Search code examples
javaregexgrepapostrophe

Regular Expression to strip away single quotes and preserve apostrophes


I want to parse words from a text file. Apostrophes should be preserved, but single quotes should be removed. Here is some test data:

john's apostrophe is a 'challenge'

I am experimenting with grep as follows:

grep -o "[a-z'A-Z]*" file.txt

and it produces:

john's
apostrophe
is
a
'challenge'

Need to get rid of those quotes around the word challenge.

The correct/desired output should be:

john's
apostrophe
is
a
challenge

EDIT: As the consensus seems to be that apostrophes are problematic to recognize, I am now seeking a way to strip any kind of apostrophe (leading, trailing, embedded) out of all words.
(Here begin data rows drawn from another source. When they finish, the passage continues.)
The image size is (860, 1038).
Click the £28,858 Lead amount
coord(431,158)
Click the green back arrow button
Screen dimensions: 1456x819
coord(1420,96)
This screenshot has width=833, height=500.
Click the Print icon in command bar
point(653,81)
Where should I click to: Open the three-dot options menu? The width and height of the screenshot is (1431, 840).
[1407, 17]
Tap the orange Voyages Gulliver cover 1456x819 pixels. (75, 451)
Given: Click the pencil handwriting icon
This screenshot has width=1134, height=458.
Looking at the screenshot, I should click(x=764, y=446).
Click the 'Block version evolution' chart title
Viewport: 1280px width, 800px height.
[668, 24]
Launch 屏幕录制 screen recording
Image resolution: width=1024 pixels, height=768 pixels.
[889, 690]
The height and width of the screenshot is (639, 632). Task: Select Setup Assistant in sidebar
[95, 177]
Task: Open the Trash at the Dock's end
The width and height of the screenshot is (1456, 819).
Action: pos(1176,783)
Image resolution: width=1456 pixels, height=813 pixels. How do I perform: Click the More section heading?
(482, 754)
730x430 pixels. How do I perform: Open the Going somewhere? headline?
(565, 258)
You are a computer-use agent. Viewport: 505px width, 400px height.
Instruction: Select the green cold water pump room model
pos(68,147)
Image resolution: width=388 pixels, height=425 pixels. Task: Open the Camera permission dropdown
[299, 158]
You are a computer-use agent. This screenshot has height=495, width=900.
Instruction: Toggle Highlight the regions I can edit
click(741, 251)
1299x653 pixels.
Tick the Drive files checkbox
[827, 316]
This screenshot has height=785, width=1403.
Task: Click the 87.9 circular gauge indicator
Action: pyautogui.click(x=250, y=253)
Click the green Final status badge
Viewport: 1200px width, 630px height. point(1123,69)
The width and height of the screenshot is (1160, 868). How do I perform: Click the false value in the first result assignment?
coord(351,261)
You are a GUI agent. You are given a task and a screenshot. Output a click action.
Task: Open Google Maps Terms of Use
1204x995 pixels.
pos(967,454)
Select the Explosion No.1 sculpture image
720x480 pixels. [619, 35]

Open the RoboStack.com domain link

The words are to be added to a vocabulary index. The phrase searching should also strip out apostrophes. This may need another question.


Solution

  • Here's a simpler grep-only approach:

    grep -E -o "[a-zA-Z]([a-z'A-Z]*[a-zA-Z])?" file.txt
    

    which in Java is:

    Pattern.compile("[a-zA-Z]([a-z'A-Z]*[a-zA-Z])?")
    

    (Both of those mean "an ASCII letter, optionally followed by a mixture of ASCII letters and/or apostrophes and an ASCII letter". The idea being that the matched substring has to start with a letter and end with a letter, but if it's more than two characters long, then it can contain apostrophes.)

    To accept non-ASCII letters, the Java could be written as:

    Pattern.compile("\\p{L}([\\p{L}']*\\p{L})?")
    

    Edit for updated question (stripping out apostrophes): I don't think you can do that with just grep; but expanding our repertoire a bit, you can write:

    tr -d "'" file.txt | grep -E -o "[a-zA-Z]+"
    

    or in Java:

    String apostrippedStr = str.replace("'", "");
    
    Pattern.compile("[a-zA-Z]+") // or "\\p{L}+" for non-ASCII support
    // ... apply pattern to apostrippedStr